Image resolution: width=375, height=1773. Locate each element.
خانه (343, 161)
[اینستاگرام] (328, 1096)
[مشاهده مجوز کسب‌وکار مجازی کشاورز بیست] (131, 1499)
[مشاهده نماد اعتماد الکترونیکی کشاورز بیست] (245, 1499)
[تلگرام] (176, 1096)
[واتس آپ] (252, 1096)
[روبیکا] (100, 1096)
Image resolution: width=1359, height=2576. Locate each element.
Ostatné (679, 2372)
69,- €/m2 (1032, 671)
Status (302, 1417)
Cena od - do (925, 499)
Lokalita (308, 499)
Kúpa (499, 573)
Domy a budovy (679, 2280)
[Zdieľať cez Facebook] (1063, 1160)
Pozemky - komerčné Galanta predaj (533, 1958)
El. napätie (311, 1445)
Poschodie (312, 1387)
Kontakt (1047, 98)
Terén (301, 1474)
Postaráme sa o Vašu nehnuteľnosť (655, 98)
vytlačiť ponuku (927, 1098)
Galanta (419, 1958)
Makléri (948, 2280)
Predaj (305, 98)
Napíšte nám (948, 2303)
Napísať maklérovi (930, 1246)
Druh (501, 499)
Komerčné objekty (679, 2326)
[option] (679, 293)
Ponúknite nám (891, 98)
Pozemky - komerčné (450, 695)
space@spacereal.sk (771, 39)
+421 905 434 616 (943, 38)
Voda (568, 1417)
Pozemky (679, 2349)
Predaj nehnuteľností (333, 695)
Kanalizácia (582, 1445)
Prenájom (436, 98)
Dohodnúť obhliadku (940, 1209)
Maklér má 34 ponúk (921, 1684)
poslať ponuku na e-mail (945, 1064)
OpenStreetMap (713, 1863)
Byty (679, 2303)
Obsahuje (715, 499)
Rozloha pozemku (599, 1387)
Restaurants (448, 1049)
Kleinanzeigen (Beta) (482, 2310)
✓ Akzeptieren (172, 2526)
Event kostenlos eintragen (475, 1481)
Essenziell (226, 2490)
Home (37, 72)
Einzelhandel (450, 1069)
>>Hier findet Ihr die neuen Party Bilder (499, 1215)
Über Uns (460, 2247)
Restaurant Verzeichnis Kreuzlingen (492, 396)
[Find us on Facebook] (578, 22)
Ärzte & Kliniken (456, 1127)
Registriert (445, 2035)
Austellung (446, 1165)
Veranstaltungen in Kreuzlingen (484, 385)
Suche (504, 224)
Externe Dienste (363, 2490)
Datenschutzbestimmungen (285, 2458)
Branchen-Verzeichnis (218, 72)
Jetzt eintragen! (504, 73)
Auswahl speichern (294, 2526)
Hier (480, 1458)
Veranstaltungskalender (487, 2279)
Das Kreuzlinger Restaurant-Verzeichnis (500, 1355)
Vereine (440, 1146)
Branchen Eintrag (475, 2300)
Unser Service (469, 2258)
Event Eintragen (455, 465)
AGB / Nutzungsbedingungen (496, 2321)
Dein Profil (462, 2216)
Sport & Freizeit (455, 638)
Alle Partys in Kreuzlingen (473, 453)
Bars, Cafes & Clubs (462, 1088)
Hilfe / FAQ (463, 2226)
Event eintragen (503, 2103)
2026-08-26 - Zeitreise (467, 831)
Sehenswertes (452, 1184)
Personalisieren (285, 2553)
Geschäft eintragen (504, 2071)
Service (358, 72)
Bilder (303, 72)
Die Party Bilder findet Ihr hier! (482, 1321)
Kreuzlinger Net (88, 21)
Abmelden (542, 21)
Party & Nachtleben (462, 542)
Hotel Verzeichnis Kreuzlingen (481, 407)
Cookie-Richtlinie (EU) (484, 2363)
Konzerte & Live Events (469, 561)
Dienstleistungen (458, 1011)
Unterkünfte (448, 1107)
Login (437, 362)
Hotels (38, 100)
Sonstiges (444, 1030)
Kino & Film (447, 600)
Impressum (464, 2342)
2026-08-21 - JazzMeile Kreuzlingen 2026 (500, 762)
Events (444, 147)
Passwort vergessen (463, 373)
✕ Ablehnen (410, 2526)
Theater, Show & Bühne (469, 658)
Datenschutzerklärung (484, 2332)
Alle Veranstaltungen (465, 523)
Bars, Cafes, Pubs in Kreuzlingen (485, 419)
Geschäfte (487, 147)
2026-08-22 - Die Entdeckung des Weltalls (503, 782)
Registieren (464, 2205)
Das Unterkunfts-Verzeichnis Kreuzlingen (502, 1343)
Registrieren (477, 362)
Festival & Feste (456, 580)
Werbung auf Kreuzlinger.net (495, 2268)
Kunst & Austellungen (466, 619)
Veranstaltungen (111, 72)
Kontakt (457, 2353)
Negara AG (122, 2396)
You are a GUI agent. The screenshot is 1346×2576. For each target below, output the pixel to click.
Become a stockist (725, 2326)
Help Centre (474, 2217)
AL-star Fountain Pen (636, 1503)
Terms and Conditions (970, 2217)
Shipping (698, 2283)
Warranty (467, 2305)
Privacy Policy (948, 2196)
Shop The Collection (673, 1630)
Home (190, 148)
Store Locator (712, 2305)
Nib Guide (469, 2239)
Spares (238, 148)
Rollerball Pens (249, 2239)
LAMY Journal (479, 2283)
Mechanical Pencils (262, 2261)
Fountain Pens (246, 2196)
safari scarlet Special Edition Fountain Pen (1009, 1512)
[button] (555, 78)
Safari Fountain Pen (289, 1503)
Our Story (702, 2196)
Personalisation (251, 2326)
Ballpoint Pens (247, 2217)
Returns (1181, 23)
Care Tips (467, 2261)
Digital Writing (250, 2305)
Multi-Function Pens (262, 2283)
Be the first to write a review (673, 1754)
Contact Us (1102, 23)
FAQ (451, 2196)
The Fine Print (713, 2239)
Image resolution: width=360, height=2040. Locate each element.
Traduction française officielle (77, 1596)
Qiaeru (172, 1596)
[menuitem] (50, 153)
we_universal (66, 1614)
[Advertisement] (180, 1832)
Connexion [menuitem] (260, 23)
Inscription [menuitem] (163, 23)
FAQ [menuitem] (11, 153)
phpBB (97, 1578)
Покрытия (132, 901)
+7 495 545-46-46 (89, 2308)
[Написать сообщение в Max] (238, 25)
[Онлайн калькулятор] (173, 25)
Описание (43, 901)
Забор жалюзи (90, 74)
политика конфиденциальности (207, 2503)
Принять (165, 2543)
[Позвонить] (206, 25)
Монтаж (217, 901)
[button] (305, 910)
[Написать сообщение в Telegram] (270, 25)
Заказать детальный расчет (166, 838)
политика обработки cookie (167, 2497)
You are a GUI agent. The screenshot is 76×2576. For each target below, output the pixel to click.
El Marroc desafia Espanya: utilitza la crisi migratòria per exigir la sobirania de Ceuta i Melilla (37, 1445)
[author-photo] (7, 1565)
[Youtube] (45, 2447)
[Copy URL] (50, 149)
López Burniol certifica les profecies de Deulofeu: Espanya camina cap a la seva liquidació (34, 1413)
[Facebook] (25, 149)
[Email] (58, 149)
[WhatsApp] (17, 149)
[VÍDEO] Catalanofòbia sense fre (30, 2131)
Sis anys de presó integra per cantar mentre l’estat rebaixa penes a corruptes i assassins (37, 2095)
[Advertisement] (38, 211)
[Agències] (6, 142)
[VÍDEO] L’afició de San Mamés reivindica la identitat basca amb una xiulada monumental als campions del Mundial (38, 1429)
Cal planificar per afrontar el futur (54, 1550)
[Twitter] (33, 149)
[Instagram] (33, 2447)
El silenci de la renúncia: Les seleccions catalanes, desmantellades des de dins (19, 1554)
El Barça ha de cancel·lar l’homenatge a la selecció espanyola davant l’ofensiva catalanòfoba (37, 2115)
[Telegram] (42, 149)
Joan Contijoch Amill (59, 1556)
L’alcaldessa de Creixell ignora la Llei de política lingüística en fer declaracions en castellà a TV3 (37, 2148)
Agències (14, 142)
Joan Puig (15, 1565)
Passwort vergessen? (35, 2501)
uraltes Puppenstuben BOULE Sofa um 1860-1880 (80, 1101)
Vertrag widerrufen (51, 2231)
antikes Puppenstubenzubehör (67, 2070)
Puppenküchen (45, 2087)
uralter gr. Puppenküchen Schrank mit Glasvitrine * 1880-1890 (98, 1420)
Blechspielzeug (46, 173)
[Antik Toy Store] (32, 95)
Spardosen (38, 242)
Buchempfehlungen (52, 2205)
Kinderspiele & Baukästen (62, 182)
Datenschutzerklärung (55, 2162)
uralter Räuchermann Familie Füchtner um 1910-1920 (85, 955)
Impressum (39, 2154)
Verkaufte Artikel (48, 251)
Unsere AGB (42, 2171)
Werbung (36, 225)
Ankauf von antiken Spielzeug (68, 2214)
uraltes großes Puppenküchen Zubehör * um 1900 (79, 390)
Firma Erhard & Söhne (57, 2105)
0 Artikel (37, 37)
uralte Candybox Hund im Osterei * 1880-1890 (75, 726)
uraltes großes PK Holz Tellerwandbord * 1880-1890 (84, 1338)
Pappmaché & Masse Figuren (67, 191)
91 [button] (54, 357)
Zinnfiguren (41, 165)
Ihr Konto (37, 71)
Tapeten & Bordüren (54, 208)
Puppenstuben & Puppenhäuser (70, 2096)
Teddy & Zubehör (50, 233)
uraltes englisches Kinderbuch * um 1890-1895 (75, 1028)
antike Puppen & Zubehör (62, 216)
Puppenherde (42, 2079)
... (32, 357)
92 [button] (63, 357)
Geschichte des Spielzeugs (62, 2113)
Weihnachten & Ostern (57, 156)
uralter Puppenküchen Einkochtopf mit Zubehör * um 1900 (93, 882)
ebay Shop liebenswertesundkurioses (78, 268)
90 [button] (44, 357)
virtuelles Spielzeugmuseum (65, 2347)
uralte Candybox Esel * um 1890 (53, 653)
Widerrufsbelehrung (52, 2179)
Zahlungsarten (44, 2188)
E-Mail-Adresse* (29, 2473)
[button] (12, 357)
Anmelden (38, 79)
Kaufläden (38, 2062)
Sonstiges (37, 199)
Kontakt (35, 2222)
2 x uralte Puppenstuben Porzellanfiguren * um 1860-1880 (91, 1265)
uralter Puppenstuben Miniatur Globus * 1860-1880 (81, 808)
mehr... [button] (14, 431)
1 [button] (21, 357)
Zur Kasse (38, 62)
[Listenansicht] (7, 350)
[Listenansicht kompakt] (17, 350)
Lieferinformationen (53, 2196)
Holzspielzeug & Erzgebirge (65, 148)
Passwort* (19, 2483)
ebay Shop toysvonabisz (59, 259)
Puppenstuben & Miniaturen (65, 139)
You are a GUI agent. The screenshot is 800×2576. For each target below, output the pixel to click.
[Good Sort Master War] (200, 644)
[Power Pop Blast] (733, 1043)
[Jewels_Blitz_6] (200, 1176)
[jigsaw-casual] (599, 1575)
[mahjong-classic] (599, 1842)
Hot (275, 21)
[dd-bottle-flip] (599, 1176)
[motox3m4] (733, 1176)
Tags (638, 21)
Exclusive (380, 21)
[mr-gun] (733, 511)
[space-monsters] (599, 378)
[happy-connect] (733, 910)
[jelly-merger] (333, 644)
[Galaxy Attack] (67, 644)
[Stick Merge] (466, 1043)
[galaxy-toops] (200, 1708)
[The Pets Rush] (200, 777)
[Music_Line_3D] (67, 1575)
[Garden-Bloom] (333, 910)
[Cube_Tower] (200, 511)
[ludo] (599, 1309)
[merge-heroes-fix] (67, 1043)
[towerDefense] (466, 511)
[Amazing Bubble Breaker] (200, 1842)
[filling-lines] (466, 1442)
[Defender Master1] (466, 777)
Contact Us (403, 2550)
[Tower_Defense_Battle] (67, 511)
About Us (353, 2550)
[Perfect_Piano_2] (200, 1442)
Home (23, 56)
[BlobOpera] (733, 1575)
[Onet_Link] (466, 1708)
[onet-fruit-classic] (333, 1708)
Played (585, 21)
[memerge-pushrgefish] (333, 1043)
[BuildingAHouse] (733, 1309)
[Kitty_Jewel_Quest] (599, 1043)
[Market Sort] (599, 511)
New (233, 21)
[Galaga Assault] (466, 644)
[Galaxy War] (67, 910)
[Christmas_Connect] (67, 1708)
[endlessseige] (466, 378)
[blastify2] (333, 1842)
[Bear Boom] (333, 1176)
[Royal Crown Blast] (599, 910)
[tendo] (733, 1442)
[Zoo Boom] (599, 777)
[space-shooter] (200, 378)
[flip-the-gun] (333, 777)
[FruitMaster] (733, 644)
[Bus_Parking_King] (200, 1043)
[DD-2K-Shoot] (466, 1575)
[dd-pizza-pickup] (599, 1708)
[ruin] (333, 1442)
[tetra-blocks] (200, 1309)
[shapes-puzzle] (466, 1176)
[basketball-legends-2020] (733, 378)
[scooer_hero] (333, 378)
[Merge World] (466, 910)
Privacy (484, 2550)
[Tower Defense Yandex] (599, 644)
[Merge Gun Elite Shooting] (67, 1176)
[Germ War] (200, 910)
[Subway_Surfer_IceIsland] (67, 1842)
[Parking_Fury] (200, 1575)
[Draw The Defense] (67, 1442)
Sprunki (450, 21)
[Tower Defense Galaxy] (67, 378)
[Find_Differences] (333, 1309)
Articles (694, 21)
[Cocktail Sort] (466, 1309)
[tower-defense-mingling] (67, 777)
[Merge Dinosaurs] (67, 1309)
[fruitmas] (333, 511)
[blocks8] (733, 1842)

##########

PROBLEM DETAILS: Beginning with the line that has "Die Party Bilder findet Ihr hier! (482, 1321)" and ending with the line that has "Shop The Collection (673, 1630)", set down the lines above exactly and include no others.

TASK ANSWER:
Die Party Bilder findet Ihr hier! (482, 1321)
Kreuzlinger Net (88, 21)
Abmelden (542, 21)
Party & Nachtleben (462, 542)
Hotel Verzeichnis Kreuzlingen (481, 407)
Cookie-Richtlinie (EU) (484, 2363)
Konzerte & Live Events (469, 561)
Dienstleistungen (458, 1011)
Unterkünfte (448, 1107)
Login (437, 362)
Hotels (38, 100)
Sonstiges (444, 1030)
Kino & Film (447, 600)
Impressum (464, 2342)
2026-08-21 - JazzMeile Kreuzlingen 2026 (500, 762)
Events (444, 147)
Passwort vergessen (463, 373)
✕ Ablehnen (410, 2526)
Theater, Show & Bühne (469, 658)
Datenschutzerklärung (484, 2332)
Alle Veranstaltungen (465, 523)
Bars, Cafes, Pubs in Kreuzlingen (485, 419)
Geschäfte (487, 147)
2026-08-22 - Die Entdeckung des Weltalls (503, 782)
Registieren (464, 2205)
Das Unterkunfts-Verzeichnis Kreuzlingen (502, 1343)
Registrieren (477, 362)
Festival & Feste (456, 580)
Werbung auf Kreuzlinger.net (495, 2268)
Kunst & Austellungen (466, 619)
Veranstaltungen (111, 72)
Kontakt (457, 2353)
Negara AG (122, 2396)
You are a GUI agent. The screenshot is 1346×2576. For each target below, output the pixel to click.
Become a stockist (725, 2326)
Help Centre (474, 2217)
AL-star Fountain Pen (636, 1503)
Terms and Conditions (970, 2217)
Shipping (698, 2283)
Warranty (467, 2305)
Privacy Policy (948, 2196)
Shop The Collection (673, 1630)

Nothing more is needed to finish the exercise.